TASK PROMPT → Write out, word for word, the stretch of the album article below from "Mulga to Mangoes is" through "won 'Top Selling Album'.".

EXCERPTED PASSAGE →
▬▬▬

Studio album by John Williamson
- Released: August 1994
- Studio: Electric Avenue Studios
- Label: Gumleaf Records, EMI Music
- Producer: John Williamson

John Williamson chronology
| Love Is a Good Woman (1993) | Mulga to Mangoes (1994) | True Blue – The Very Best of John Williamson (1995) |

Singles from Mulga to Mangoes
- "Seven Year Itch" Released: May 1994; "River Crying Out" Released: August 1994; "Tropical Fever" Released: October 1994;

= Mulga to Mangoes =

Mulga to Mangoes is the eleventh studio album by Australian country music artist John Williamson. The album was released in August 1994 and peaked at number 14 on the ARIA Charts and was certified gold.

At the Country Music Awards of Australia in January 1996, the album won 'Top Selling Album'.

▬▬▬

(Source data)
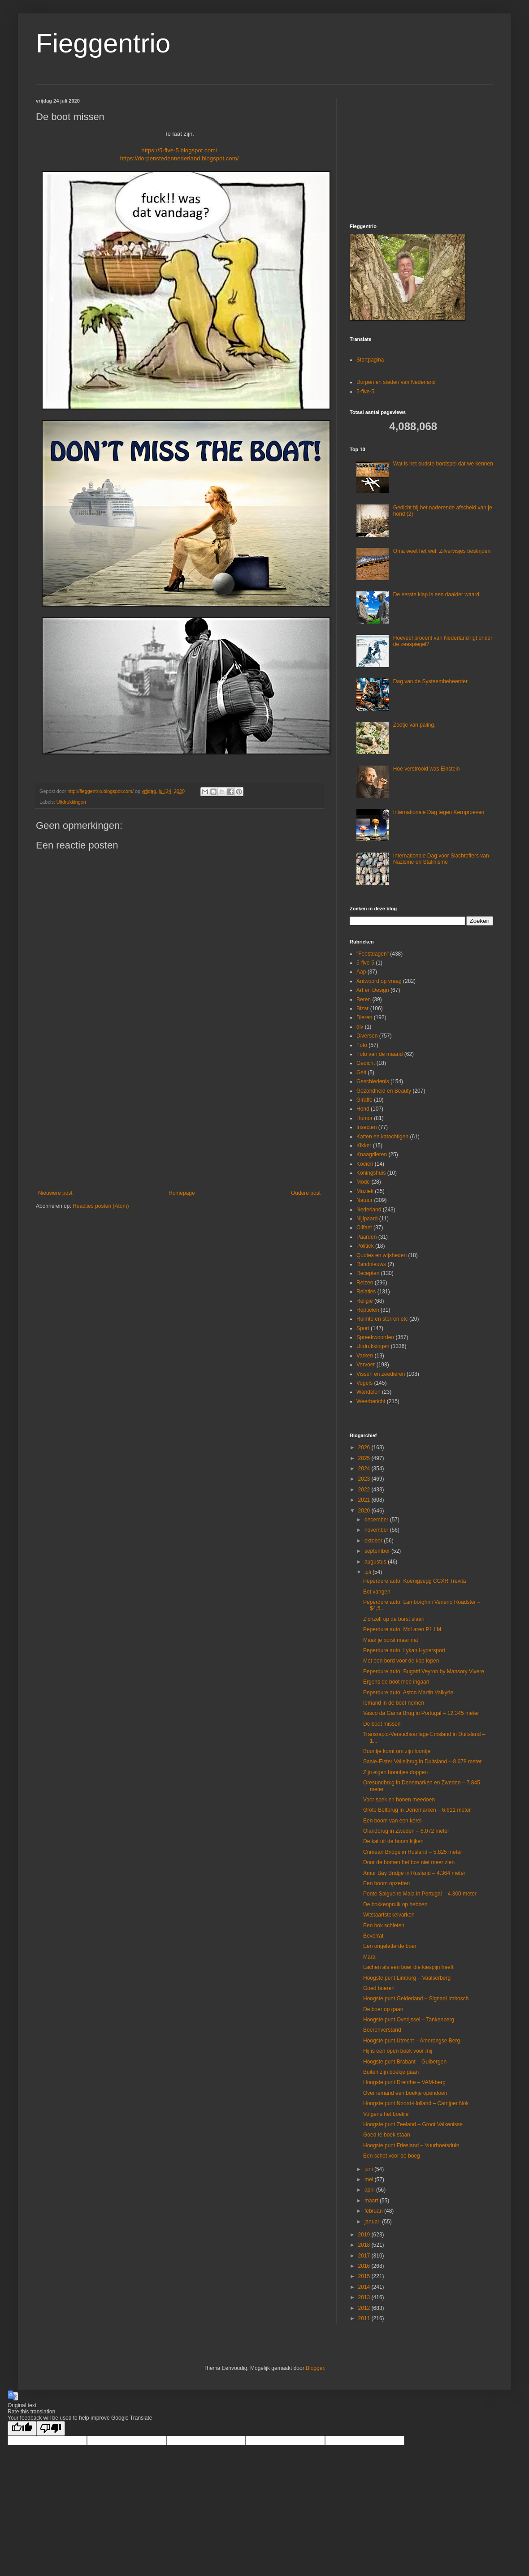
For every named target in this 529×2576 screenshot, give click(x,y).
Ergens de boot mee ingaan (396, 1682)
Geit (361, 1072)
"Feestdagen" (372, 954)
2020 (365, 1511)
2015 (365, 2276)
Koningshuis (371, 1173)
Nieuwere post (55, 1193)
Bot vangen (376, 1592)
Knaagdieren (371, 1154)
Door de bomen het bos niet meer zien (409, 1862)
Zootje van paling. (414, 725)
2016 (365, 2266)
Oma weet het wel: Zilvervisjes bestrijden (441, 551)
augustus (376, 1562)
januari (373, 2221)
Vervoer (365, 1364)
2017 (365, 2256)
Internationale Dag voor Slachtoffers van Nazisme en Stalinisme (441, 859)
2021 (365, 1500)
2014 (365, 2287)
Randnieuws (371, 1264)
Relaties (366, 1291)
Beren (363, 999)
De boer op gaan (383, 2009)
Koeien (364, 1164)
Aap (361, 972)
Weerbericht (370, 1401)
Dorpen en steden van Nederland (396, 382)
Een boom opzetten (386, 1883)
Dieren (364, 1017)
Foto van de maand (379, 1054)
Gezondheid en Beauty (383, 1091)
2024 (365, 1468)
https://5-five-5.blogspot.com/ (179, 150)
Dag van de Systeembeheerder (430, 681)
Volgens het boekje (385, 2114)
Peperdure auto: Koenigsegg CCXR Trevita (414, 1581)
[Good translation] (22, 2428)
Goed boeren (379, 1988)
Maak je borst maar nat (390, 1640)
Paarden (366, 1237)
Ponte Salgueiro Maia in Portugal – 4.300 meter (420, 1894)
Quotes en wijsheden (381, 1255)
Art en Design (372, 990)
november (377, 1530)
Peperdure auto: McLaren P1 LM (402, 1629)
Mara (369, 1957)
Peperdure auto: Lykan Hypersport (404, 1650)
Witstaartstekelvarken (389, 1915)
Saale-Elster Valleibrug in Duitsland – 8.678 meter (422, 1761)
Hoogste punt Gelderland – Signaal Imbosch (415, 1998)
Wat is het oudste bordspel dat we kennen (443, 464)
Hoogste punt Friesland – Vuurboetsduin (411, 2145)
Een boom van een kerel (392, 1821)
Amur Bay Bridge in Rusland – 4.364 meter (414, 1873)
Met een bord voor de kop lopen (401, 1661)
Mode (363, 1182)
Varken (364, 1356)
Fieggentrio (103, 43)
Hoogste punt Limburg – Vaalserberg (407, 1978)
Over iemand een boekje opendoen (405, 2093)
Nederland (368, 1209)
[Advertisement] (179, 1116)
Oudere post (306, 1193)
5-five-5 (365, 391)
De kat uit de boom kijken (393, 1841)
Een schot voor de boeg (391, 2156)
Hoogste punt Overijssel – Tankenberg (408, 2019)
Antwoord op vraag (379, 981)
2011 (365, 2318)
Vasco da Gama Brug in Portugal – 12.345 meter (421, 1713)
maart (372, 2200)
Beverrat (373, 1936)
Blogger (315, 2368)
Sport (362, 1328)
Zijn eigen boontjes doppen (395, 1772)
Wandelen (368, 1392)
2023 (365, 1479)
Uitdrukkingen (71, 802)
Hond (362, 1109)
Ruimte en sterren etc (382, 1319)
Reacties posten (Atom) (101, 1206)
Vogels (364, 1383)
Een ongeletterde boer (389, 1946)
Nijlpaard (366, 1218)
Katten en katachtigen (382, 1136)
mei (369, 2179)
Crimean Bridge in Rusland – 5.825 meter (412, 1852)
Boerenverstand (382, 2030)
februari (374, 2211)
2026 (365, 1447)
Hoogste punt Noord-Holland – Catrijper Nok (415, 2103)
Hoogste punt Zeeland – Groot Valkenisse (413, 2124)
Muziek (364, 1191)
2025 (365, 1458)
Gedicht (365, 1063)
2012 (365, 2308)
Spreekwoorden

▬▬▬

REPLY →
Mulga to Mangoes is the eleventh studio album by Australian country music artist John Williamson. The album was released in August 1994 and peaked at number 14 on the ARIA Charts and was certified gold.

At the Country Music Awards of Australia in January 1996, the album won 'Top Selling Album'.